C’est probablement le fantasme de beaucoup de femmes: faire l’amour avec un homme qui ne s’en lasse jamais. Parce qu’il vous adore? Parce qu’il est atteint de priapisme? Parce que vous-mêmes êtes une déesse du sexe? Non, parce qu’il ne s’en souvient pas d’une fois à l’autre, parce qu’il est atteint d’amnésie et que pour lui c’est toujours l’émerveillement de la première fois.
Mais supporteriez longtemps que ce même homme, cet amant magnifique, vous oublie dix minutes après vous avoir honorée? Accepteriez-vous qu’il fasse avec d’autres ce qu’il fait si bien avec vous? Qu’est-ce qu’un amour sans mémoire? Et de quoi se nourrit le désir? La philosophie du «Carpe Diem» poussé à l’extrême est-elle vivable? Pour soi, d’abord; pour les autres, ensuite?
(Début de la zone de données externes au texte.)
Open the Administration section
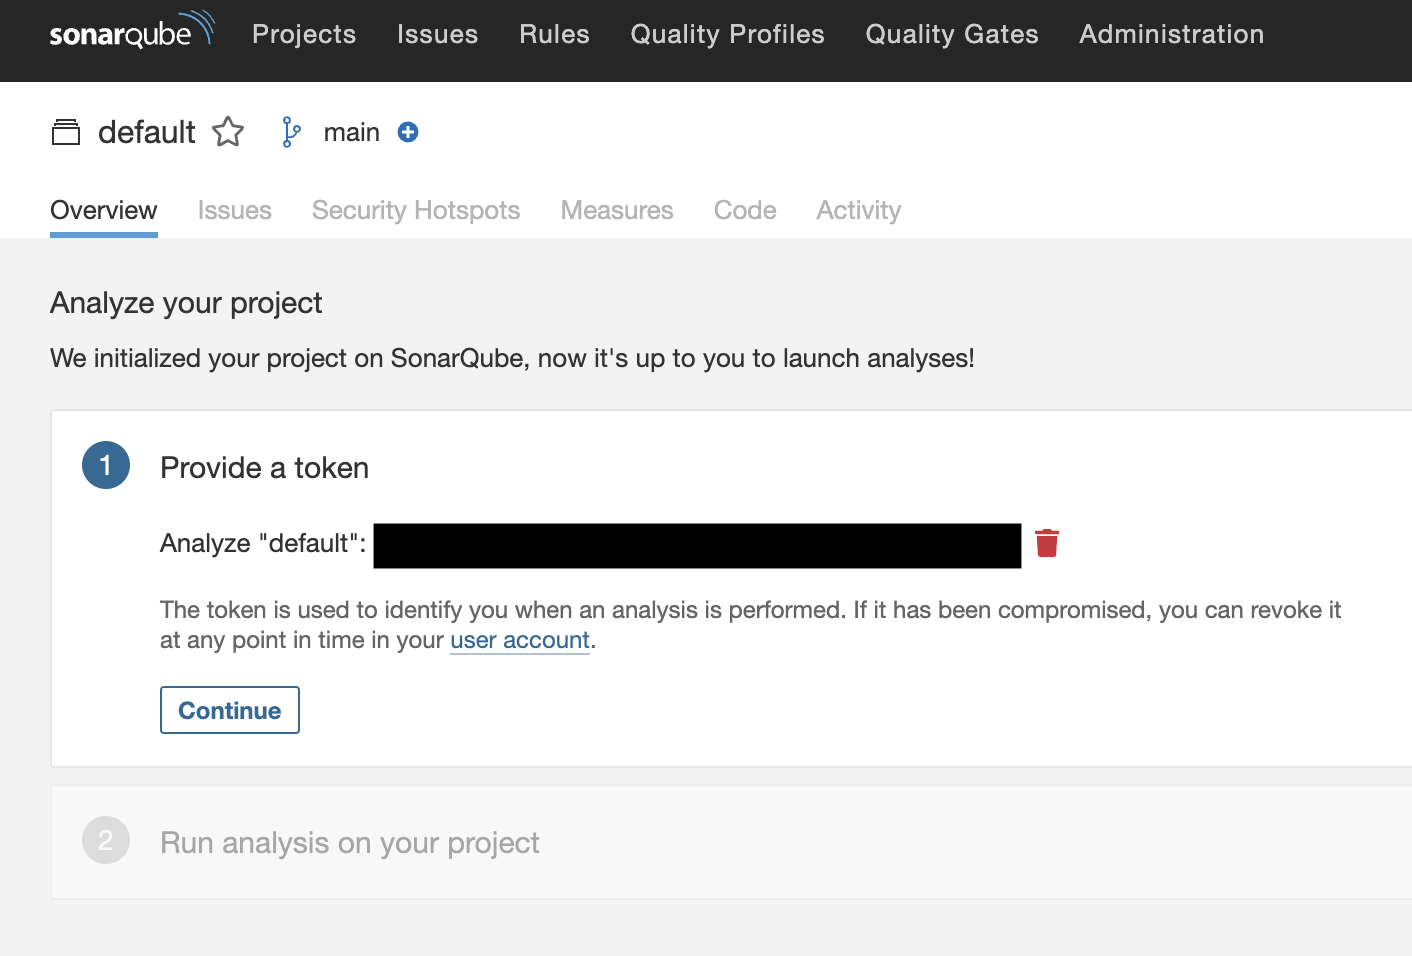Image resolution: width=1412 pixels, height=956 pixels. pyautogui.click(x=1171, y=34)
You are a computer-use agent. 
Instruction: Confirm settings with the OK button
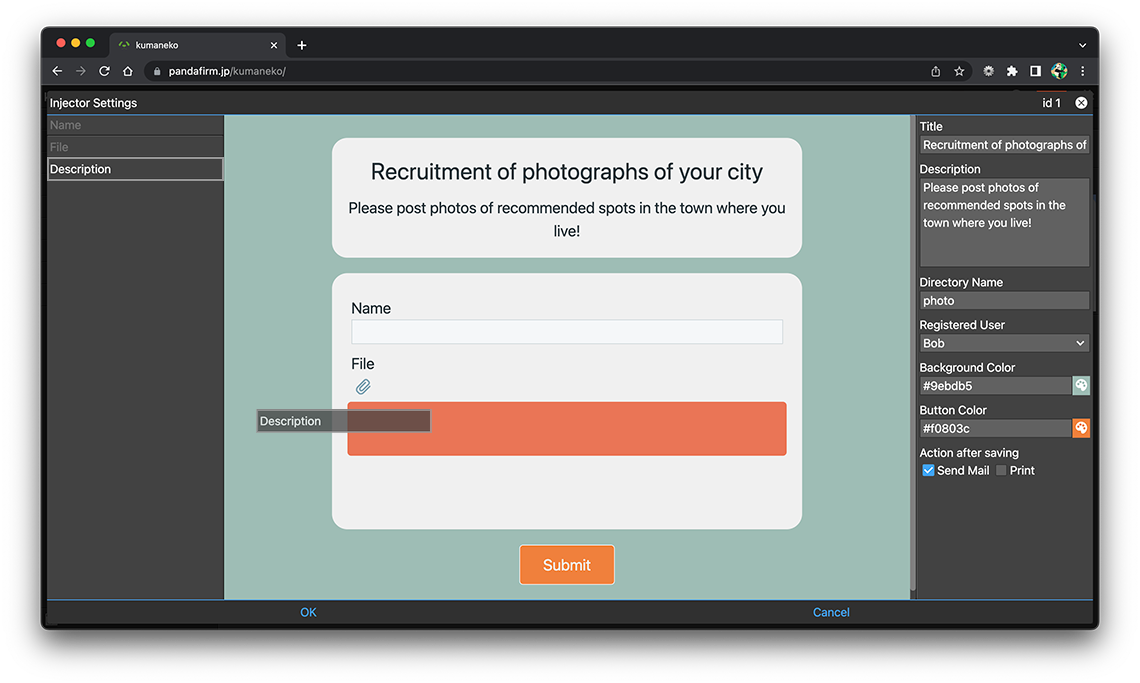click(308, 612)
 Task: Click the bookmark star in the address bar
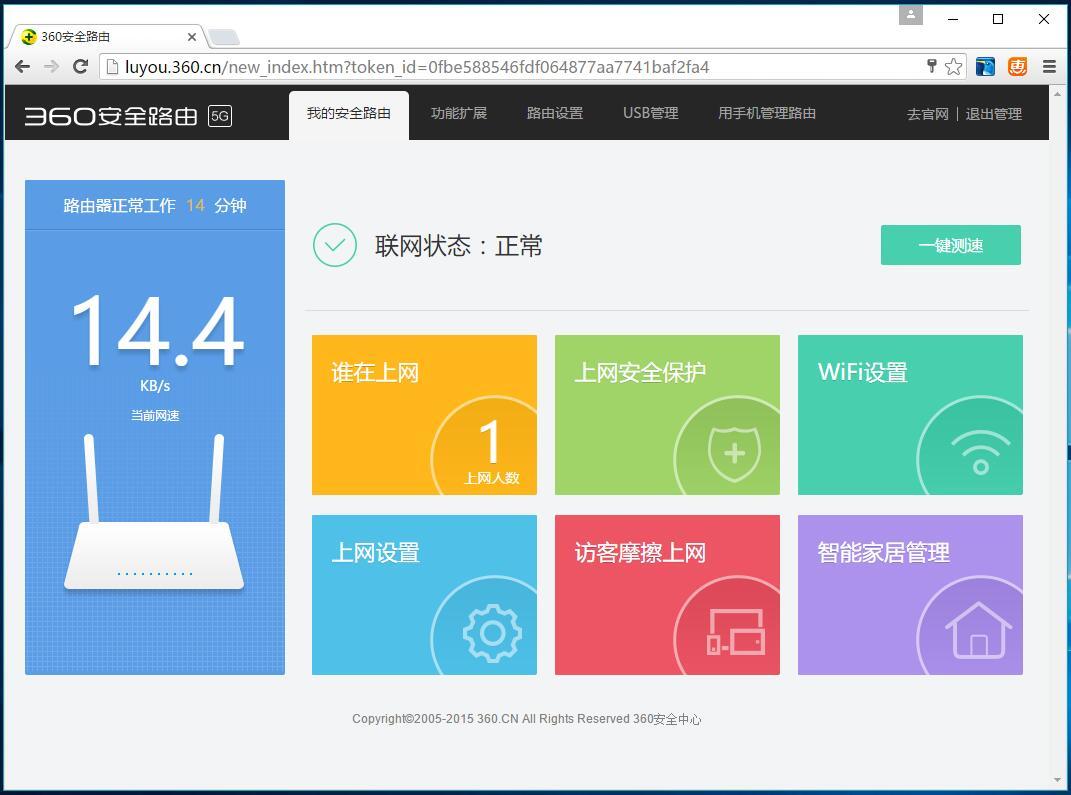[953, 67]
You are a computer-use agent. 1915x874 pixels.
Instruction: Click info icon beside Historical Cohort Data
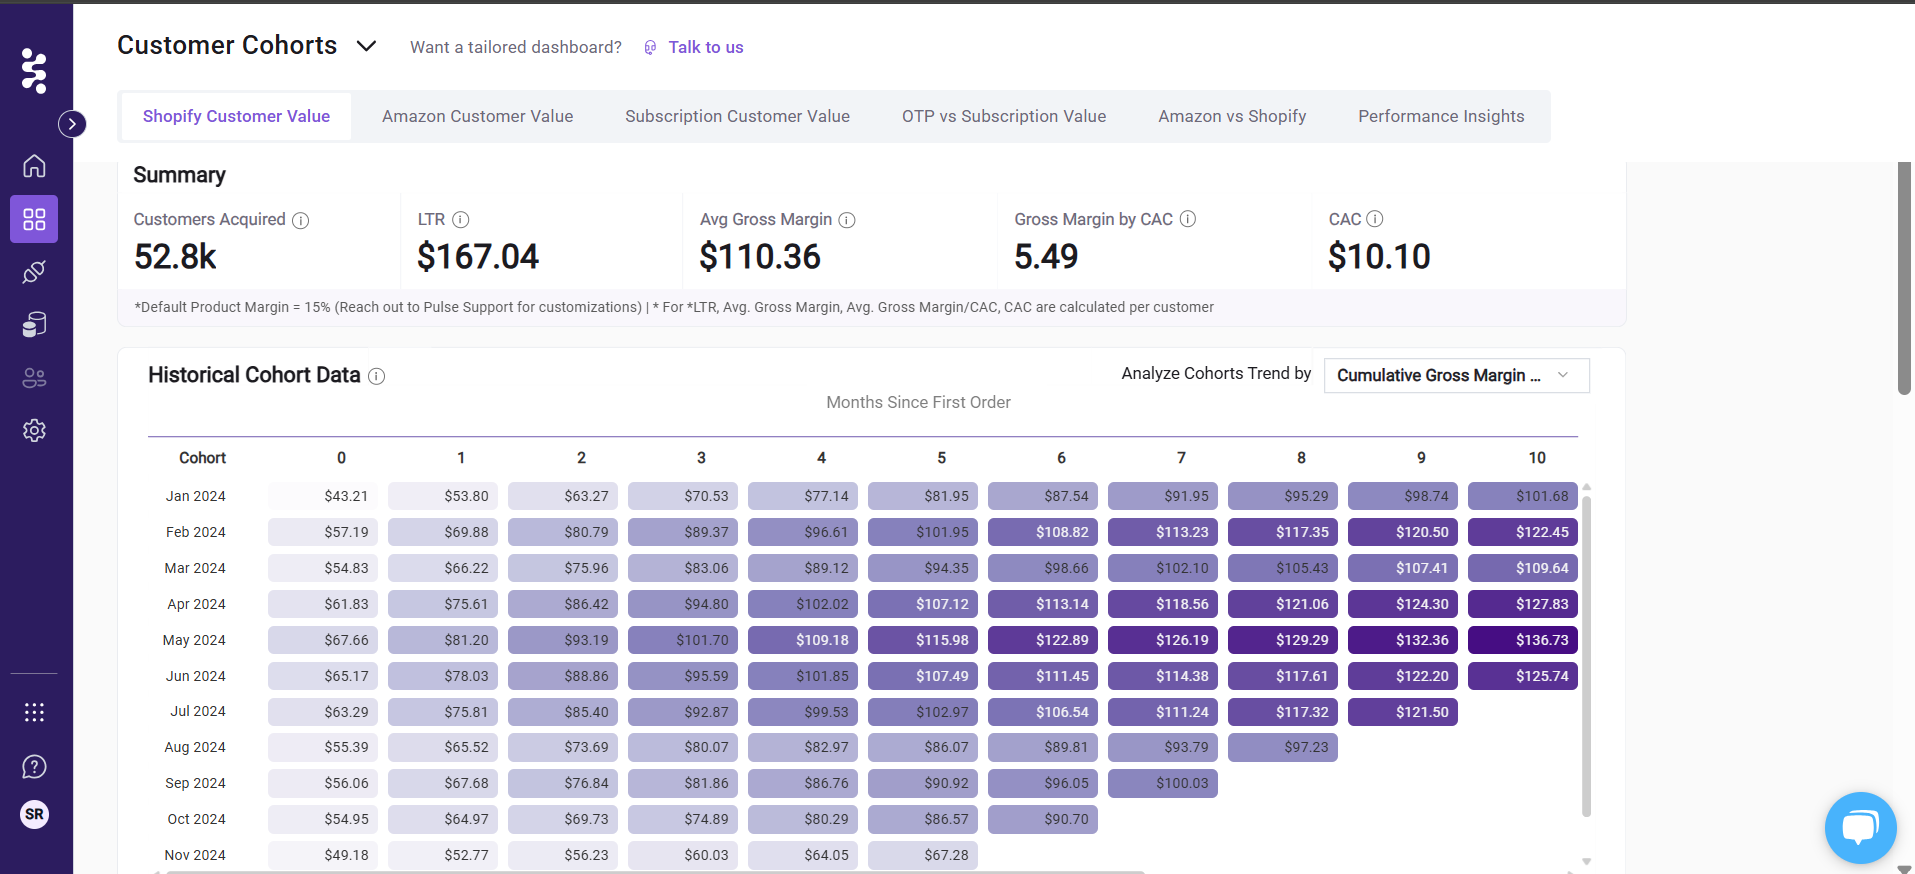[376, 376]
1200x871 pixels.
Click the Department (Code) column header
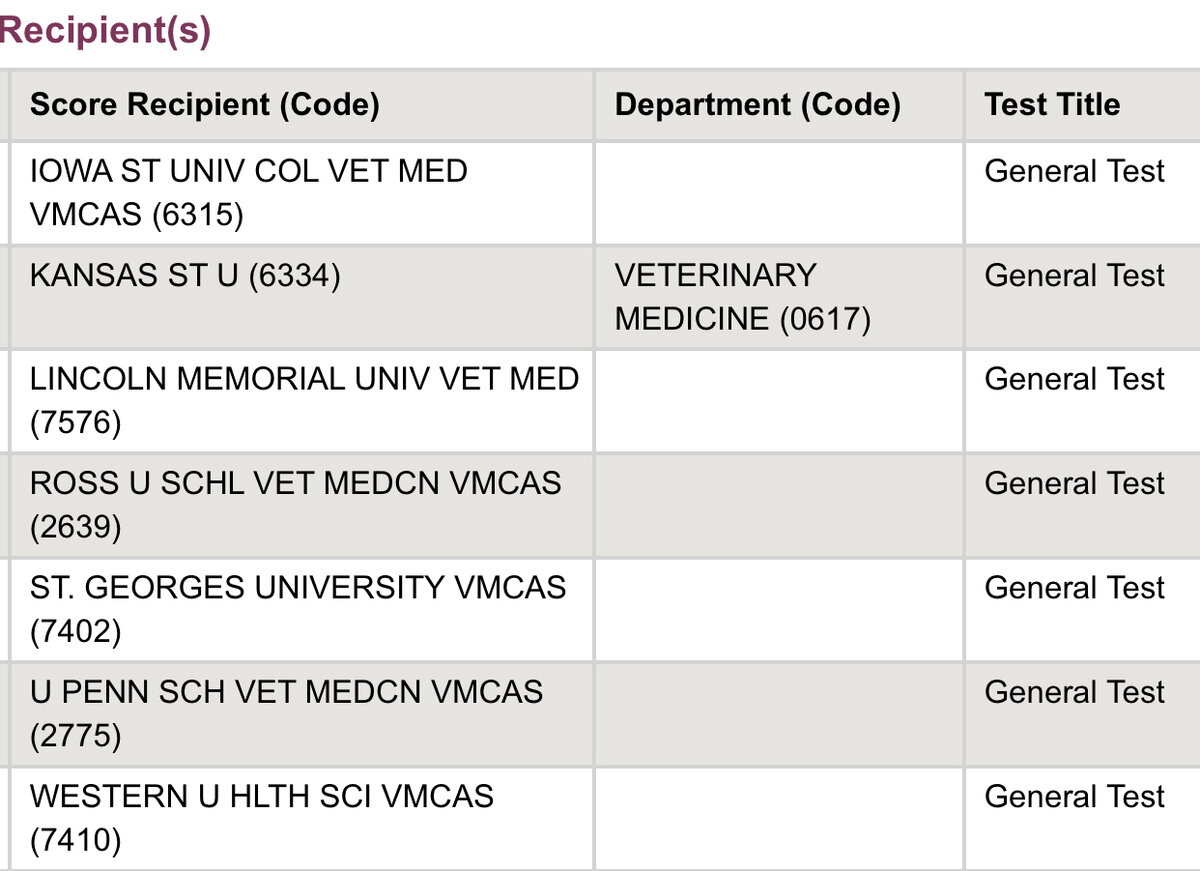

Autant de questions qui traversent «Novo», film élégant, volontariste dans sa légèreté, obsédé par sa jeunesse au point de fuir toute idée de gravité. Un peu comme l’argile dans un sablier, le film s’écoule sans rien retenir sur son passage, répétant à l’infini les mêmes gestes comme son héros Pablo surnommé Graham (l’Espagnol Edouardo Noriega), préposé à la photocopieuse dans une grande boîte de communication.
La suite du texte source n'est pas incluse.